Ring persuaded Nin to write a piece for the new Westways Women series. It was called “Magic in Los Angeles.” Nin wrote that she had come to Los Angeles seeking health and the sun.
“But I stayed because I found an atmosphere propitious for work. The social life is more relaxed. There are less pressures. Friends live far away from each other and if you need isolation and serenity and uninterrupted work you can have it.
“A new style of life unknown to the East developed here. It was a style of harmony with nature.”
Here she could satisfy her “need for seclusion, for space, for intimacy with sea or mountain, with naturalness of dress and informality.

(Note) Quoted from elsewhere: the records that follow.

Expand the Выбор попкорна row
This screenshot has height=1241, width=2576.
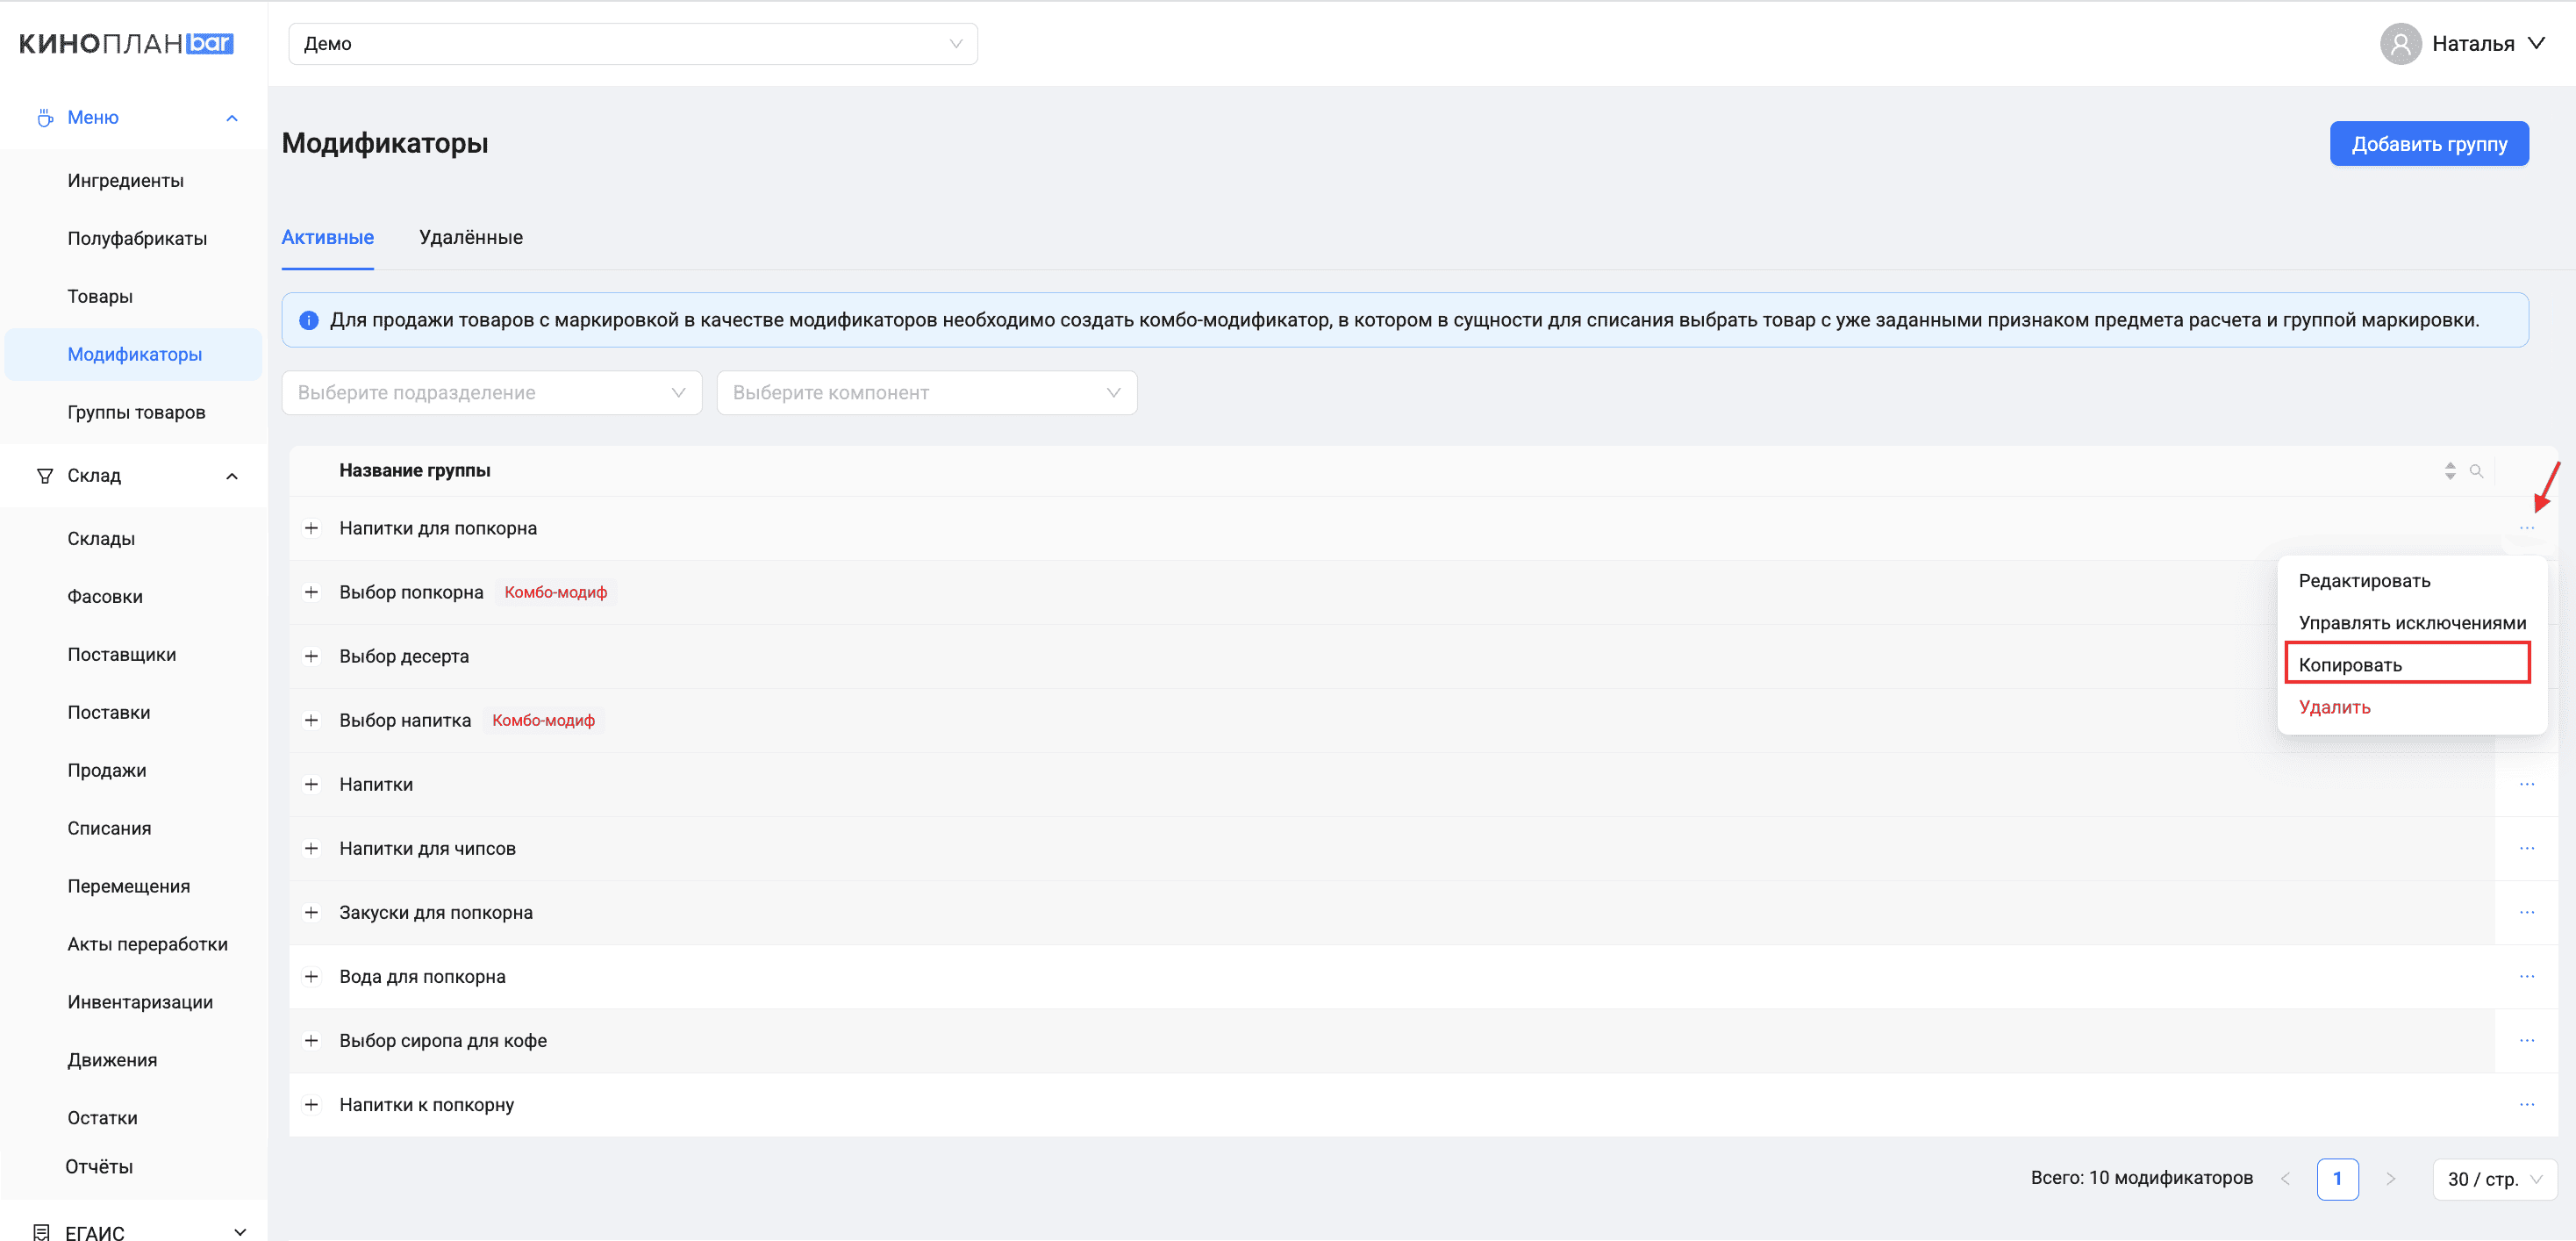click(x=311, y=592)
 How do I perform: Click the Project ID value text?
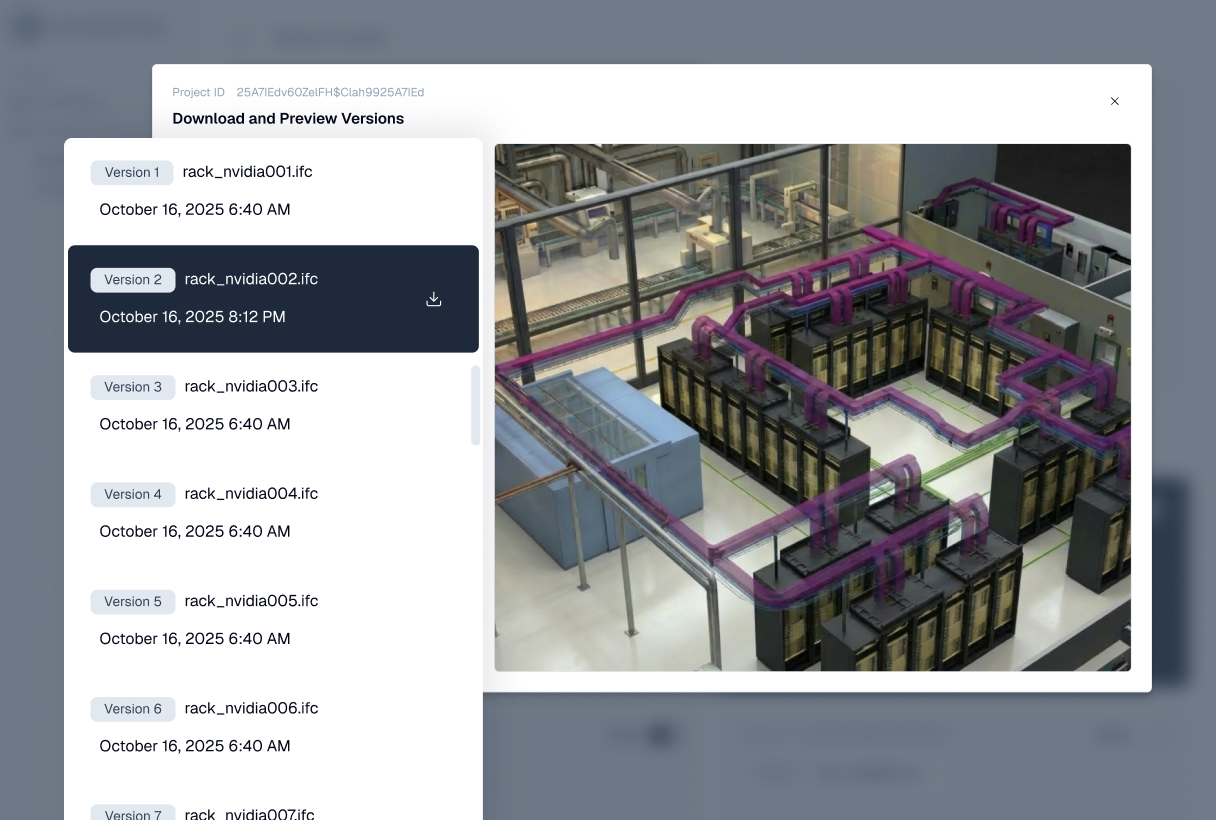click(330, 92)
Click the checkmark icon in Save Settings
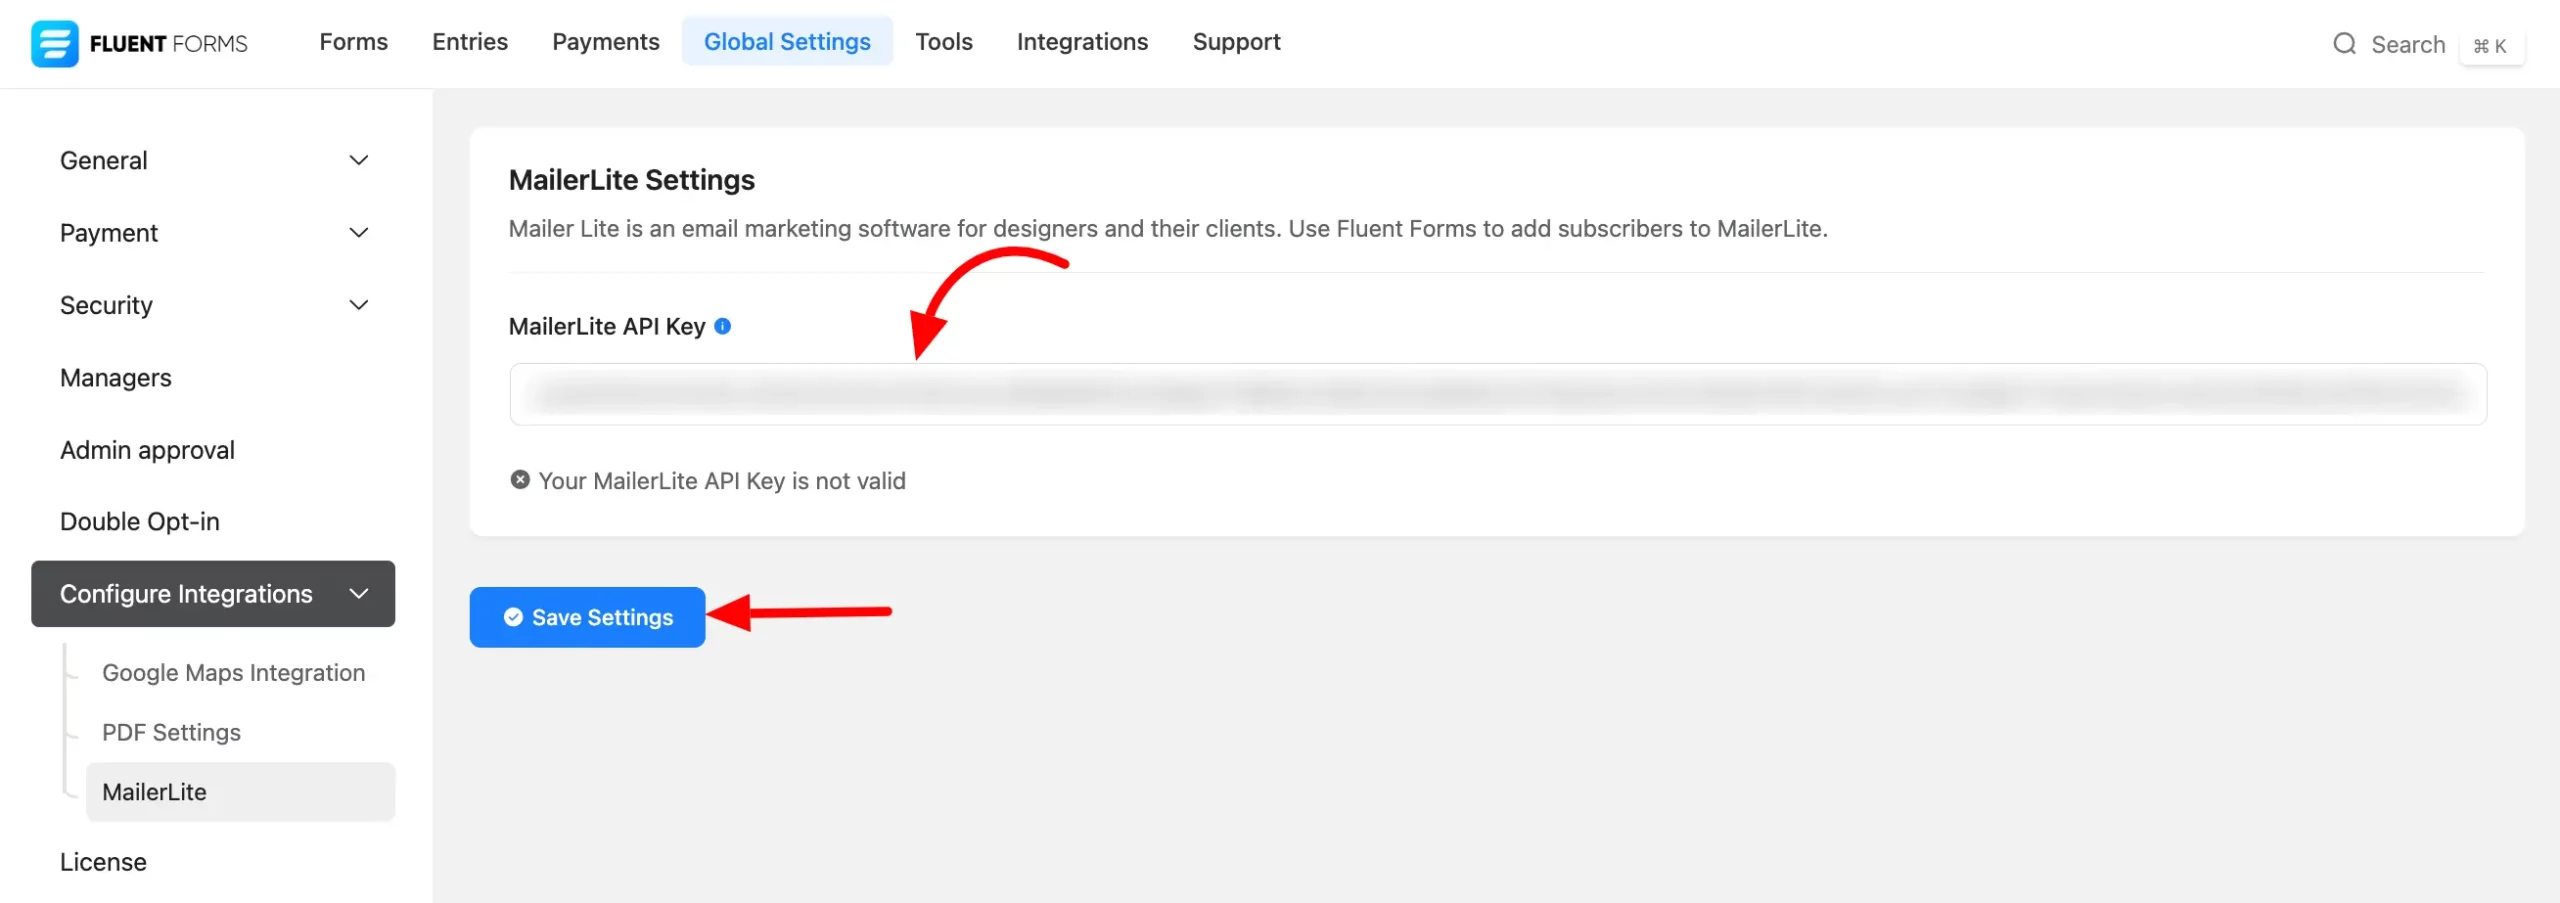The height and width of the screenshot is (903, 2560). 513,617

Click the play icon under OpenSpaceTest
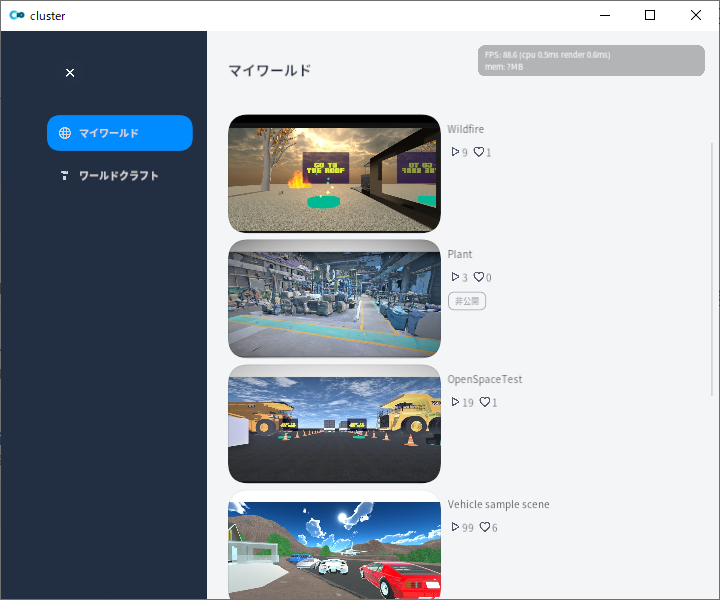(x=455, y=402)
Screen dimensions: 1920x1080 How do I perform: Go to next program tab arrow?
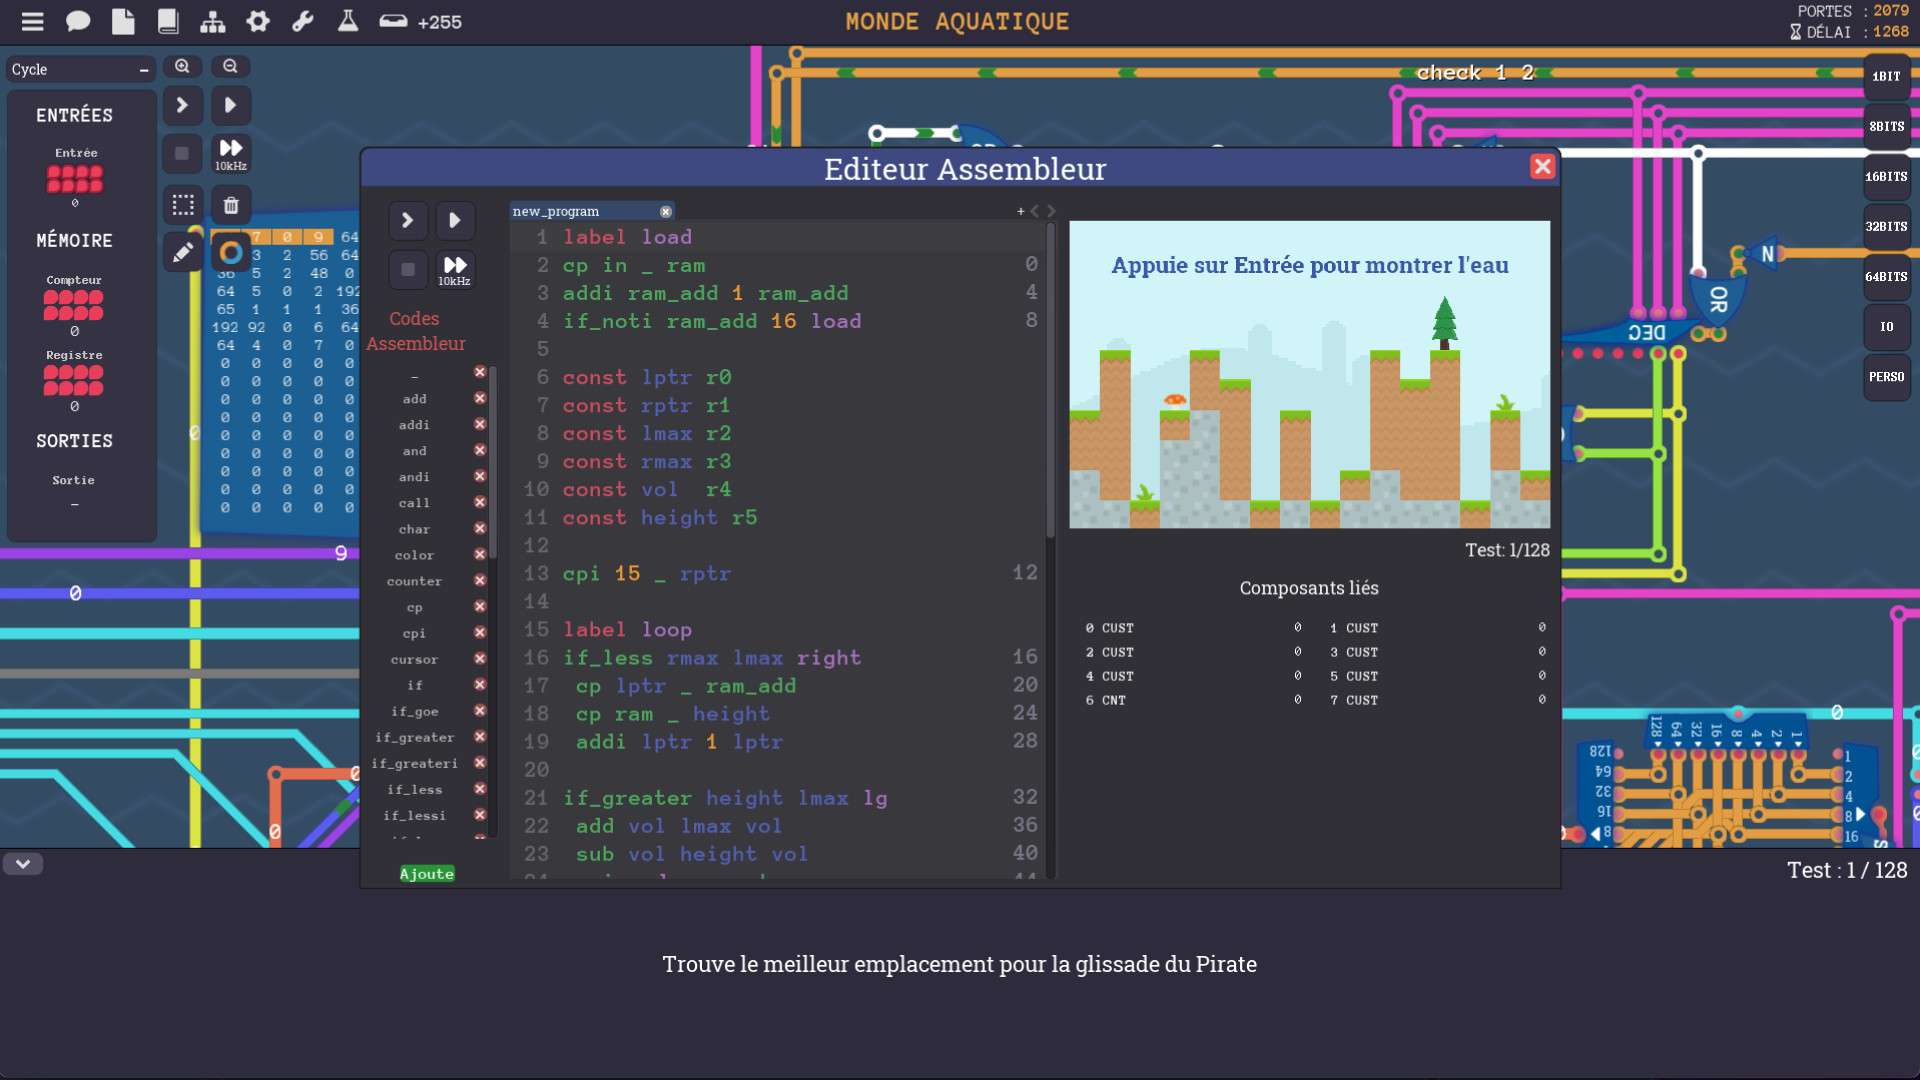(x=1051, y=211)
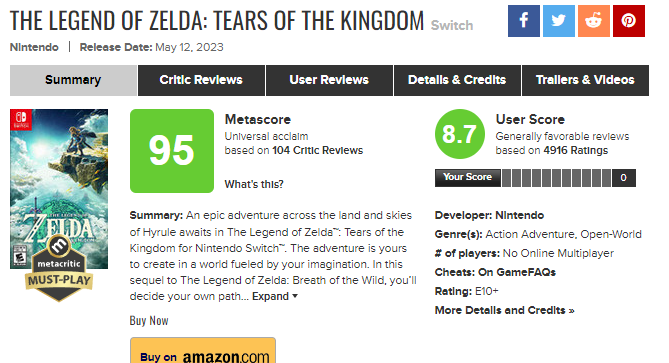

“Los Angeles has a way of hiding the more intimate, the more charming and personal aspects of the unique style of life it has developed. Having an open mind to innovation, experiments, new styles of thought and life, Los Angeles became sensitive to the caricatures made of it by hasty visitors. . . . Superficial visitors never discovered its hidden beauty. . . .
“Here in Los Angeles we had an old Italian mason who, utilizing broken tiles, bottles and pottery, erected the Watts Towers, which reflect childhood memories of mosaics, plazas, campaniles, church belfries. When the city threatened to tear down the towers as unsafe, the sculptures were hotly defended by artists who know that the most unsafe thing of all is tearing down people’s dreams. . . .”
She conceded that there is a movie-set Hollywood, recalling the story that “veterans in a hospital, when asked whether they preferred the visit of an actor who, though famous for his war roles, had never been to the front, or an authentic war hero, chose the actor.”
But she adds: “The atmosphere which made Paris such a center of creative life for centuries was the sense of freedom which encouraged experiments, innovation and individualism. It exists here. . . .”
Anais Nin died of cancer in 1977. She was 74. As she had requested, her ashes were scattered over the Pacific. In one of her diaries she had written: “The secret of a full life is to live and relate to others as if they may not be there tomorrow.”
Robert Nathan died in 1985. He was 91. When I turned 60 I wrote that I was now a sexto and suggested that people in their 70s be called septos , people in their 80s octos and people in their 90s nonos .
Nathan wrote me: “I’m not at all pleased to see myself as an octo , which sounds like a small, furry, spidery animal clambering up and down trees. And I shall hate even more to be called a nono or no no --with all that it implies.”
Maybe he was right about Los Angeles. Maybe we are in a new dark age.